#### Required work
From the passage on the history of Hel, copy out the stretch from "In the 17th" through "a sea-side resort." word for word.

#### Exercise text
* * *
The Kashubian village of Hel was first mentioned in 1198 as a centre of herring trade area named Gellen. In one of the Danish chronicles of 1219 it is mentioned that a damaged ship of King Valdemar II the Victorious was set ashore on an "Island of Hel". By 13th century the village became one of the most important trade centres of the area, competing with the nearby town of Gdańsk (German: Danzig). It was then that the village was granted city rights by Duke Świętopełk II the Great of Pomerania. The privileges were later confirmed in 1378 when the town came under the rule of the Teutonic Knights.
Initially the town was located some from its present-day centre. It contained a church, hospital, city house, two market places, several guest houses and a small port. However, during the 15th century the peninsula started to shrink through marine erosion and soon the town was relocated to a safer location. In 1417 St Peter's Church was built in the town, devoted to the patron saint of fishermen. Hel experienced a period of growth, but was later left behind by the faster growing city of Gdańsk. In 1466 King Casimir IV of Poland granted the town as a fief to the rulers of Gdańsk, which ended the century-long struggle for economical domination over the Gdańsk Bay. In 1526 King Sigismund I the Old withdrew all privileges previously granted to Hel and sold the town and the peninsula to the city authorities of Gdańsk. Since then Hel's fate was tied to the fortunes of its bigger neighbour.
In the 17th and 18th centuries prolonged warfare and a series of natural disasters severely damaged the town. It was severely depopulated and in 1872 the government of the newly formed German state abolished the city rights granted to Hel six centuries previously. After that the village of Hela (as it is called in German) lost much of its significance.
The period of decline was halted in 1893 when a fishing harbour was built in the village. It provided a shelter for fishing vessels, but also became a popular destination for weekend trips of the inhabitants of Danzig and Zoppot. In 1896 the village was granted the status of a sea-side resort.
* * *
#### Data
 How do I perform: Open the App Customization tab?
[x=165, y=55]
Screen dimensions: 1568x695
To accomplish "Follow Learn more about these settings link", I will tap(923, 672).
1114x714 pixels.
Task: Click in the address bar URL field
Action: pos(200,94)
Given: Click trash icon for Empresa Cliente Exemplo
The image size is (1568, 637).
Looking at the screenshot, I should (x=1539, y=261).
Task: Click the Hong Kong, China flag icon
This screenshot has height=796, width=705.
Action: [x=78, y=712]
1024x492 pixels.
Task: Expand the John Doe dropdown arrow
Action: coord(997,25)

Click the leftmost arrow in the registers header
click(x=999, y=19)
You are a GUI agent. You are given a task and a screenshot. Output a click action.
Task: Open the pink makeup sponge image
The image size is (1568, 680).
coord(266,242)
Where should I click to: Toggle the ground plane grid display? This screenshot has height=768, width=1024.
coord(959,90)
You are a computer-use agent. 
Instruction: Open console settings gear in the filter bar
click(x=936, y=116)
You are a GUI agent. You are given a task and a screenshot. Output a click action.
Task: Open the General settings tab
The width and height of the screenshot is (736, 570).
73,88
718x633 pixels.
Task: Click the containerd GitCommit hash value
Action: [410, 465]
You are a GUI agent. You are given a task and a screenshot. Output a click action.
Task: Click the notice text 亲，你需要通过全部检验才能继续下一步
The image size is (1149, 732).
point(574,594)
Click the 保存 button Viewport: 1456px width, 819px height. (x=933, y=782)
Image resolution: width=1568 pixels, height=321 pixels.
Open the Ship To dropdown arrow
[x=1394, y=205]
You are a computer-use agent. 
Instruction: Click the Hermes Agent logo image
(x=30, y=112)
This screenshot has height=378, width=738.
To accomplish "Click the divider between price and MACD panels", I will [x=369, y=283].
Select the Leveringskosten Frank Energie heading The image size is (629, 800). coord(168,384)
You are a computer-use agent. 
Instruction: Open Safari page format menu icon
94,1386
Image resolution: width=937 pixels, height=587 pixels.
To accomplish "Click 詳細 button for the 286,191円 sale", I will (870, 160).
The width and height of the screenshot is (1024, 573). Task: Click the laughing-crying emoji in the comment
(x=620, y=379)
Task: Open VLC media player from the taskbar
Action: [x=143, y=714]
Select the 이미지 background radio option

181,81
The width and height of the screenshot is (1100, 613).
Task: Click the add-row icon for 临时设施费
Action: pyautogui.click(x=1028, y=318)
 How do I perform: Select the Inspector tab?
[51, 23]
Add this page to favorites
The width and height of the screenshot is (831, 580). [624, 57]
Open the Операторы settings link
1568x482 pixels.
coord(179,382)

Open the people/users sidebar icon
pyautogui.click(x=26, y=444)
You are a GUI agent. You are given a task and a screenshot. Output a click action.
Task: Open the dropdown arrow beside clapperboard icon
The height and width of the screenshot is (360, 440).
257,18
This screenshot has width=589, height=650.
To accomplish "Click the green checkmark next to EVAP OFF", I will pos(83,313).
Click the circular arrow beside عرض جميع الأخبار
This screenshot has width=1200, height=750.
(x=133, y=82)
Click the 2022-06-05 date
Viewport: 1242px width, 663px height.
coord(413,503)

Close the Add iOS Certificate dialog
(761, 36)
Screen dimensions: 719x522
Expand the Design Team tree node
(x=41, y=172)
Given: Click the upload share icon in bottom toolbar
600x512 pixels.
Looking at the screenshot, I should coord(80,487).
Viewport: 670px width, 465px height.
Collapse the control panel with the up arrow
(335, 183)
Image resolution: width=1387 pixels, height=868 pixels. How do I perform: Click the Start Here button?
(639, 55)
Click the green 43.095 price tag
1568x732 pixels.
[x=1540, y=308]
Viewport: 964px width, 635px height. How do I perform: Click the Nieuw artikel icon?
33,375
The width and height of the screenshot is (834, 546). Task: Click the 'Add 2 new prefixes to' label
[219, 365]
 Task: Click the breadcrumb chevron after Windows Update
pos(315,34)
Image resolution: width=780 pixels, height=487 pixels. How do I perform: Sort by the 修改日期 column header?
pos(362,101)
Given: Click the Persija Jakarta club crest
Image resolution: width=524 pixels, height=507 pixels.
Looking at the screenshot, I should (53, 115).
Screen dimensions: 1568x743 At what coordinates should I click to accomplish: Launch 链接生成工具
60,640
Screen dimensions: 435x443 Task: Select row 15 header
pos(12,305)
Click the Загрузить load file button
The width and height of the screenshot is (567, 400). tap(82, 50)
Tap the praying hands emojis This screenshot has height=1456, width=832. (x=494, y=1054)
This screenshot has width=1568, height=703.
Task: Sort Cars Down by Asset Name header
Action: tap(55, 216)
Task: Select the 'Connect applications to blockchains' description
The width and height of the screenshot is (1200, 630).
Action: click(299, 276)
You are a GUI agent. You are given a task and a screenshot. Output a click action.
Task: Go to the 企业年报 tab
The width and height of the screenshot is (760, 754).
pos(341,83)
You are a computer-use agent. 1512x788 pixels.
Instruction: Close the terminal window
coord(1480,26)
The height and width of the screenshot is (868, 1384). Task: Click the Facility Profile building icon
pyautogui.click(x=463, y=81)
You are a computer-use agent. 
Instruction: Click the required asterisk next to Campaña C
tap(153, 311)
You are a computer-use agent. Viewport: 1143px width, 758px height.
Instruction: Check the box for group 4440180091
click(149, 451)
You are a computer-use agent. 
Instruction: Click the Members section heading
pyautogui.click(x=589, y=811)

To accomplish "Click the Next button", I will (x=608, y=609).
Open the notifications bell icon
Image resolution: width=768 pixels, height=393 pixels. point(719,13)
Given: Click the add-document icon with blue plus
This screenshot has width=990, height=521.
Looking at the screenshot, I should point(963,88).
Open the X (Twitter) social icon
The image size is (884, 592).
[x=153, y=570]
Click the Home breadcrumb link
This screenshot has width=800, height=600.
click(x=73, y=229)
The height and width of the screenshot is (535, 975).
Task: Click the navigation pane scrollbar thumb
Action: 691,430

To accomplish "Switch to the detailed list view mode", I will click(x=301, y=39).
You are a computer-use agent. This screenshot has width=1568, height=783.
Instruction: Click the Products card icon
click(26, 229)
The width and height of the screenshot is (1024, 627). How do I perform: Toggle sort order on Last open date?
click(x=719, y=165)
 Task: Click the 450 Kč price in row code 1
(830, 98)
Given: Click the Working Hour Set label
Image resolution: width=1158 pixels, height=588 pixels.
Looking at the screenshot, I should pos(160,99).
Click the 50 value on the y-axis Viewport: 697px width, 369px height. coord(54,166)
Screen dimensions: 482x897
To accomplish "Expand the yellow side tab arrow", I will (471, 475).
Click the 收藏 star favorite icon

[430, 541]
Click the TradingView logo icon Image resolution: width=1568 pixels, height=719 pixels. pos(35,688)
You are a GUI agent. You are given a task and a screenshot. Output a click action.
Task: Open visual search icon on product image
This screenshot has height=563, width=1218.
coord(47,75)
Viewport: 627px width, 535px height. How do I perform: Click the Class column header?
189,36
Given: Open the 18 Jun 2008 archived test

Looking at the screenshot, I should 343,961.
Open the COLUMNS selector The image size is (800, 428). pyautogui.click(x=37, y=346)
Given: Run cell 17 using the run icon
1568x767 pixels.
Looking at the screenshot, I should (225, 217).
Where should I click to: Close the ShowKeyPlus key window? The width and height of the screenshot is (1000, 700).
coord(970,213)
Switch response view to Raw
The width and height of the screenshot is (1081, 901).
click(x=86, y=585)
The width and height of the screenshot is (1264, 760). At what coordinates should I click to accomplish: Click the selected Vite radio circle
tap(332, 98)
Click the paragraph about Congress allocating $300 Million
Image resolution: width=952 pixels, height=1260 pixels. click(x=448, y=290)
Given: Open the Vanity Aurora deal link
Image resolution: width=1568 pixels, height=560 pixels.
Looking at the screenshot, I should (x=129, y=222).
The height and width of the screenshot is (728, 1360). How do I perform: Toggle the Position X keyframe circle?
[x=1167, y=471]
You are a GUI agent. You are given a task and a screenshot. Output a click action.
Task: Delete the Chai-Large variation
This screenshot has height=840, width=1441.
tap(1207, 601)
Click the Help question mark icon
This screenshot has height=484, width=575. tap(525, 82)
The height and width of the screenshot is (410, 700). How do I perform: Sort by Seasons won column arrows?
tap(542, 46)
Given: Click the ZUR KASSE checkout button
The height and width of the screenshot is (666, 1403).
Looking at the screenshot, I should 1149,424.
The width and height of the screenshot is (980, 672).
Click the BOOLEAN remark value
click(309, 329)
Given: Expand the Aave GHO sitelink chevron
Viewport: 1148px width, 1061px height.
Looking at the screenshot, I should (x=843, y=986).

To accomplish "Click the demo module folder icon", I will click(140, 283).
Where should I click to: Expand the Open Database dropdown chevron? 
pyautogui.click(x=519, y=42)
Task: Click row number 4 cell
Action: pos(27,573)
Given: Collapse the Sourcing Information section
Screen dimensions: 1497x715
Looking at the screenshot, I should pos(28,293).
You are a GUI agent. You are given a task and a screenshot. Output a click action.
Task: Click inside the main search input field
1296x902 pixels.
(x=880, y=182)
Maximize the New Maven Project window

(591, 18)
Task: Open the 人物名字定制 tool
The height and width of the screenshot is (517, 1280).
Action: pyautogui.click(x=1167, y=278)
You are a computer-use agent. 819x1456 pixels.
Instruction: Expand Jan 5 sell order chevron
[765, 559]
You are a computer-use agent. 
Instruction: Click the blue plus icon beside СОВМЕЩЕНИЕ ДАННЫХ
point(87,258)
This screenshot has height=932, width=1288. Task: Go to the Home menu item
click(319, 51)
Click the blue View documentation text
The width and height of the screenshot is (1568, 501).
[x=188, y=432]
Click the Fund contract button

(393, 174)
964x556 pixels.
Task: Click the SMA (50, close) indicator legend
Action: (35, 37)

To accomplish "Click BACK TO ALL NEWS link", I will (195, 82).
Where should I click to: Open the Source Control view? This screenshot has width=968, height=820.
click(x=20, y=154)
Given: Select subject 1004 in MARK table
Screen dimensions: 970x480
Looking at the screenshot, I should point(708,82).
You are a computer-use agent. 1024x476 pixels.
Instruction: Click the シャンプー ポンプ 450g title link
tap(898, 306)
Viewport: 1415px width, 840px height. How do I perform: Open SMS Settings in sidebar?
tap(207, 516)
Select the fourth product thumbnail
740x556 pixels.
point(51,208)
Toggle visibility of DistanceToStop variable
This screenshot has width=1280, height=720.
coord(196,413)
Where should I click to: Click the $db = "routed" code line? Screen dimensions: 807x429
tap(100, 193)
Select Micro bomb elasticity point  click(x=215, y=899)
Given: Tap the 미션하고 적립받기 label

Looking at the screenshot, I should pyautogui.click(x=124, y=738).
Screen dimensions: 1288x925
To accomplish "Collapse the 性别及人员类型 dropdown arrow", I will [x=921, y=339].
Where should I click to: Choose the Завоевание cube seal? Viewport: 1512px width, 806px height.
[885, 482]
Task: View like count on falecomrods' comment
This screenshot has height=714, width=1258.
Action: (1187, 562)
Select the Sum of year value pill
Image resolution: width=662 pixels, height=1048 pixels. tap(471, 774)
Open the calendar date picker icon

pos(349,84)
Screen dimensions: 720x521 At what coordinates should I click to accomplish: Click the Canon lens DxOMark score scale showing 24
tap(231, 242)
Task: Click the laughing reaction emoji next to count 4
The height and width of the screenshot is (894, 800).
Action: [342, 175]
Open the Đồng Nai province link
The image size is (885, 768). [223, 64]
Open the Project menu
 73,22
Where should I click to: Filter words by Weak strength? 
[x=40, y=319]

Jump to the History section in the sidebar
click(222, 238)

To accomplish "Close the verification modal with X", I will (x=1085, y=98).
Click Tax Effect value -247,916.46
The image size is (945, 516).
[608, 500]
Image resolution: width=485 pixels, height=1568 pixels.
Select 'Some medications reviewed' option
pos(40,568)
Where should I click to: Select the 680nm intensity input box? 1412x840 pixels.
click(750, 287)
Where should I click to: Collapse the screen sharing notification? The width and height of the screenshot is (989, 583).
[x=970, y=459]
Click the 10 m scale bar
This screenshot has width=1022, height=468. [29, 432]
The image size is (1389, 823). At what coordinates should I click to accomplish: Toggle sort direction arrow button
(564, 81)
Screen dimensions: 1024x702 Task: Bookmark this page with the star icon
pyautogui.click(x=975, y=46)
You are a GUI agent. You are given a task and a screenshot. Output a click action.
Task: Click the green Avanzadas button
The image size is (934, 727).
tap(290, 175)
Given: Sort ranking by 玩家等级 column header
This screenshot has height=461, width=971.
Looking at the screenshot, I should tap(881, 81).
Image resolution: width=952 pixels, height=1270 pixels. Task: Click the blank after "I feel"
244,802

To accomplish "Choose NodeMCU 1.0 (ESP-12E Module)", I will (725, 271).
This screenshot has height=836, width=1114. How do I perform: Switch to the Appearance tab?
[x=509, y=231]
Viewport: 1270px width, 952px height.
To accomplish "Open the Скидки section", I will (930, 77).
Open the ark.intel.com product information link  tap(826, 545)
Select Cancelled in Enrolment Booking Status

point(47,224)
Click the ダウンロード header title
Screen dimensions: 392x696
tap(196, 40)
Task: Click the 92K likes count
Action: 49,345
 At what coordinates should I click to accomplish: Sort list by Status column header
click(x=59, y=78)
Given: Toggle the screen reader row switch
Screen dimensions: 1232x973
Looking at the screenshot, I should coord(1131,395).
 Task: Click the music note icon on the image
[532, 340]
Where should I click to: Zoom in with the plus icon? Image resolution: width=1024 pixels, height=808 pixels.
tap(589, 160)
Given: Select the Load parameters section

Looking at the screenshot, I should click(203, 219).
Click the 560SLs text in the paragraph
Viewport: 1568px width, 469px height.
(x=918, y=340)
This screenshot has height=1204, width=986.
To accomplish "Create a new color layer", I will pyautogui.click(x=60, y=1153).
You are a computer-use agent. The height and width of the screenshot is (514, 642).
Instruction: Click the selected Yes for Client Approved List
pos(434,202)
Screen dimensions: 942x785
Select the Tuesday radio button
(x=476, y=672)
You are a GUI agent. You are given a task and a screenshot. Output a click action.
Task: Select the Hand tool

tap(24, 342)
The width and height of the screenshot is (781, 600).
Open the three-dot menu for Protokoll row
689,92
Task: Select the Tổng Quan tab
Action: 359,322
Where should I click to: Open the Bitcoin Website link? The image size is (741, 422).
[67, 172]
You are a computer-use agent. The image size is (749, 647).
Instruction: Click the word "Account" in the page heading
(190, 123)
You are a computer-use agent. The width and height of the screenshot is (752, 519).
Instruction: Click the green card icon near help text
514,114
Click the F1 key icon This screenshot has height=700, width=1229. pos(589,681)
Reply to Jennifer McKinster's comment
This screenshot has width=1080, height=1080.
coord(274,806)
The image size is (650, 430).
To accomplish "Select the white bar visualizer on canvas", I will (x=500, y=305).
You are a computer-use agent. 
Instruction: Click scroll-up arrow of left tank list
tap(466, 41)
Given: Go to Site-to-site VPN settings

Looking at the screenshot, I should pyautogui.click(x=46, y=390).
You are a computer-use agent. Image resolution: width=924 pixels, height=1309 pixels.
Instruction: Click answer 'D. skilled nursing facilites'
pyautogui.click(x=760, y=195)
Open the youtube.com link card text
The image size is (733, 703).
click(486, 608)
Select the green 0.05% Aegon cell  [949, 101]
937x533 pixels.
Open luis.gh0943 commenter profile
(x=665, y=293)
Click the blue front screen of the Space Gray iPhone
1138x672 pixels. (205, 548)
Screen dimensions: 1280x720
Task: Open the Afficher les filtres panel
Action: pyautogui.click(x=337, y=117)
* * *
#### Exercise answer
In the 17th and 18th centuries prolonged warfare and a series of natural disasters severely damaged the town. It was severely depopulated and in 1872 the government of the newly formed German state abolished the city rights granted to Hel six centuries previously. After that the village of Hela (as it is called in German) lost much of its significance.
The period of decline was halted in 1893 when a fishing harbour was built in the village. It provided a shelter for fishing vessels, but also became a popular destination for weekend trips of the inhabitants of Danzig and Zoppot. In 1896 the village was granted the status of a sea-side resort.